Como en los rieles por donde transita ese tren que carga con “un cuerpo”, se cruzan en el texto las vidas de Federico García Lorca, Marta Osorio, Agustín Penón y la de ella, la voz que anuda, ese puñado de hechos lanzados al aire y a la historia, hechos que quizás los expertos podrían ordenar en una rectísima línea del tiempo, pero que a esta narradora íntima se le ocurre hilvanar mediante sus propios recuerdos y validar como hechos, sus intimidades y obsesiones que no tienen reparo en viajar en el tiempo, desde España hasta Latinoamérica, y otra vez de vuelta, una historia cuya puntada principal es ese nudito primigenio que sostiene todo el tejido: la muerte del poeta , y, con él, la muerte de la poesía, de la voz, de la palabra.

Esa muerte, irónicamente, une cuatro caminos que de otra manera quizás no podrían haberse juntado.

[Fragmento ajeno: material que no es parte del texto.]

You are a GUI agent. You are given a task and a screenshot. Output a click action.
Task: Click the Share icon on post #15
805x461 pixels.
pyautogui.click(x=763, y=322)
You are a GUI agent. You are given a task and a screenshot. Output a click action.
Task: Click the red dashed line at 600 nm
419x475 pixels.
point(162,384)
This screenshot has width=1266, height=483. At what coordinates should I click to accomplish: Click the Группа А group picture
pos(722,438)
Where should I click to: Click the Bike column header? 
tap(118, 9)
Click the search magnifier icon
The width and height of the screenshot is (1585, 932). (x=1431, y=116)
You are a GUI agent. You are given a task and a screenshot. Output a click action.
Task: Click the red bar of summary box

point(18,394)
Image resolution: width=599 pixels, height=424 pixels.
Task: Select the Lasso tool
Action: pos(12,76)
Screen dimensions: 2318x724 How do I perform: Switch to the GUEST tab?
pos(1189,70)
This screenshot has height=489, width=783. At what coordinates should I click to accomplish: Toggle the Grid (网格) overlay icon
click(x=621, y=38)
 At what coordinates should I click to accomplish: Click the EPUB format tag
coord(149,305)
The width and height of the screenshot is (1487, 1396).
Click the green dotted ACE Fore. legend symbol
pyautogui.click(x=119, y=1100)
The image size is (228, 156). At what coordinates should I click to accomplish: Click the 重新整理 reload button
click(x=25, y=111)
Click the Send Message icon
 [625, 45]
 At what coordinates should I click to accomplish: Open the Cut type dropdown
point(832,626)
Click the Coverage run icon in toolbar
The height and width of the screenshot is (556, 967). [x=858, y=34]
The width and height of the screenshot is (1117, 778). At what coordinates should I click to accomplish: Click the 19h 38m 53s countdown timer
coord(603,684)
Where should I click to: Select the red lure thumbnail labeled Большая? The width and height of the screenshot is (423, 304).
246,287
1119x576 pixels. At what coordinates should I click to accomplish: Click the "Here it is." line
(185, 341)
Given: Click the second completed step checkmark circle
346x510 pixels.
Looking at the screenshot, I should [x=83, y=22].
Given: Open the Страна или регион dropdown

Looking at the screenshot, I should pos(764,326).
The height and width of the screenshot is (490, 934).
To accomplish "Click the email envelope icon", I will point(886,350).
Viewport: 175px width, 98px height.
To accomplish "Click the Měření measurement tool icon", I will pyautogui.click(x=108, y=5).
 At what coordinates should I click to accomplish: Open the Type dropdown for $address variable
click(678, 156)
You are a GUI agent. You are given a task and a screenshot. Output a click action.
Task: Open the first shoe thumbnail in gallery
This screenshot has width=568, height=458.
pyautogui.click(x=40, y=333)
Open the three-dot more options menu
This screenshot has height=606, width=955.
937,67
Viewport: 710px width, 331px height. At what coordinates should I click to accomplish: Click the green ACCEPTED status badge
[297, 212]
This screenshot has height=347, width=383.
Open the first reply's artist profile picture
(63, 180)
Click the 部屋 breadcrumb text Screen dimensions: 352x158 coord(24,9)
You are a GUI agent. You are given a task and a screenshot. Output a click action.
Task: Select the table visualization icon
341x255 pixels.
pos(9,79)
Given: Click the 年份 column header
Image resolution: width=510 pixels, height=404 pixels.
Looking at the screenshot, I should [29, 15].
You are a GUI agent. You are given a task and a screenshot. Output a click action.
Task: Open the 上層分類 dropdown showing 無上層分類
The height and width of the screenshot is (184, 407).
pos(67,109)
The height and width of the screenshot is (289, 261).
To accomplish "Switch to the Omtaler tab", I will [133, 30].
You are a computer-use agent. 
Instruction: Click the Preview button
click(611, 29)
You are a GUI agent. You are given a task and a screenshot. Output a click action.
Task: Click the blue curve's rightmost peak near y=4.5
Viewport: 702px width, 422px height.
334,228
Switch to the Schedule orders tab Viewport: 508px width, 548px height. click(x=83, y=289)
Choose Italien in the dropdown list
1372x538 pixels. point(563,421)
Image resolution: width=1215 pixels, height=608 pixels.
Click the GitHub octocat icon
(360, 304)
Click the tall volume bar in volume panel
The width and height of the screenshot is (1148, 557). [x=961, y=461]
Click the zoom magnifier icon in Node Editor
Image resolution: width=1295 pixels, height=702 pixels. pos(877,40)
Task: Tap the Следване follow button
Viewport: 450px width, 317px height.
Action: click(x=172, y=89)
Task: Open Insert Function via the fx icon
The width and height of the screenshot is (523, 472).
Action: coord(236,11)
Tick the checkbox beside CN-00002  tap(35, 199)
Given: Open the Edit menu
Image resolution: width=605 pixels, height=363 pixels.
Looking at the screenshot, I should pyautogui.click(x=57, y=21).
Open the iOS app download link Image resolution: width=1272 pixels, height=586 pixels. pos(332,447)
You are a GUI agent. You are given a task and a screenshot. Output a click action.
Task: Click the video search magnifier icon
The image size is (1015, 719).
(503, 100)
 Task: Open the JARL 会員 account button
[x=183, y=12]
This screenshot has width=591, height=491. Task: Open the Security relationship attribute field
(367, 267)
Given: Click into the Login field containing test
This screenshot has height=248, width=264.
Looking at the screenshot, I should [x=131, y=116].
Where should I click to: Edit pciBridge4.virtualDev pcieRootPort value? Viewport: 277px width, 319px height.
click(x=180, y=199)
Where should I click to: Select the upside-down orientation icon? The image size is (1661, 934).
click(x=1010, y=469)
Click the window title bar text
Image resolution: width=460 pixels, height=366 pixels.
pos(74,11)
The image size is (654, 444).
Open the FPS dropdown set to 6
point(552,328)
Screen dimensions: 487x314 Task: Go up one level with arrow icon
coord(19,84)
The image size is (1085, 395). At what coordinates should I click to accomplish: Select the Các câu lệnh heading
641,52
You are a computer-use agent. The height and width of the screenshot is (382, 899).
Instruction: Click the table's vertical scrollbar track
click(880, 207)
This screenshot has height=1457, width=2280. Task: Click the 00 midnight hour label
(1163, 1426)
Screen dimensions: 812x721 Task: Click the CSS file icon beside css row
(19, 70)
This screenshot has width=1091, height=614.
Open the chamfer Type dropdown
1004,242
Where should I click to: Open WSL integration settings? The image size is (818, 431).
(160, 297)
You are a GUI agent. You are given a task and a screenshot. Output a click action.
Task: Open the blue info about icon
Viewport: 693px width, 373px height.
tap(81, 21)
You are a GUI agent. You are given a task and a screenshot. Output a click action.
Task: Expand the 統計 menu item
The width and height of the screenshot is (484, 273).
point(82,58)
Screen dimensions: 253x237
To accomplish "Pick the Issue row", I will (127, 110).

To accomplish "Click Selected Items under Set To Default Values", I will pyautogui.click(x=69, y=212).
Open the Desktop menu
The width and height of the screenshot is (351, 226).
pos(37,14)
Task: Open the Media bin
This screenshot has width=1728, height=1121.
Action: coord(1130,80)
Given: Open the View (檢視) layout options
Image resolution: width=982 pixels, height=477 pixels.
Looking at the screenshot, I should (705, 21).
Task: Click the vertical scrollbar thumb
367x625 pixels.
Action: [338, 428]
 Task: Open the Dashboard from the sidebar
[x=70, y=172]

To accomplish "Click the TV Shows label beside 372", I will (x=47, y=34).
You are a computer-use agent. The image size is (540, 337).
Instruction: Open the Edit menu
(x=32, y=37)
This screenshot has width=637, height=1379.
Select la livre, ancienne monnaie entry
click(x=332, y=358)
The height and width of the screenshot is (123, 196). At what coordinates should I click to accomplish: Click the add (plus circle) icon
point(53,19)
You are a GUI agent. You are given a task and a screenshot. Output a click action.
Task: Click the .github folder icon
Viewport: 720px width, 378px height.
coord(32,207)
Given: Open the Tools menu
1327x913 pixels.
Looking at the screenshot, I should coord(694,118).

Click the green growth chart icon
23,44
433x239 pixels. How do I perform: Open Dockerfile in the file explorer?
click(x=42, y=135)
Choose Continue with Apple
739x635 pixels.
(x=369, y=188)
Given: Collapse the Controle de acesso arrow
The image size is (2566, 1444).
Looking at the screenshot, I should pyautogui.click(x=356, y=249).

Ese papel le fue asignado a la Parca (hilandera también) : el de reunir angustias y fatalidades, el de revolcar recuerdos y sacudir obsesiones.

¿Cuál es el tiempo de Dios? Yo suelo usar la expresión para cuando alguien se tarda mucho resolviendo algo, pero, en realidad, nadie sabe a ciencia cierta (o a fe cierta) por qué ese tiempo divino y el tiempo terrenal, el del mortal no logran entenderse.

En ese tiempo divino parece que están haciendo fila todas nuestras preguntas, nuestras angustias, nuestra esencia humana. Quizás en lugar de estar hechos a imagen y semejanza de Dios, estamos hechos a imagen y semejanza del tiempo de Dios. Es decir, no sabemos cómo somos, ni cuánto duramos, ni dónde habitamos; o, más bien, podría ser que seamos eternos y no lo sepamos todavía.

Esperar un tren que nos trae lo único certero y para lo cual nunca estamos preparados. Una muerte es todas las muertes, pero nadie se resigna, aunque el fatum marque el camino despiadadamente. ¿Y si fuéramos capaces de torcer esos rieles, de entrecruzar esas puntadas e inventar un tiempo, una historia menos terrible o al menos más humana?

Por eso existe la ficción, por eso María Bonilla sabe que la materia prima del ser humano no es ese hálito divino, ni el alma, ni el cuerpo: estamos hechos de guerra y escribir es bordar, tejer, suturar las cicatrices de esa guerra.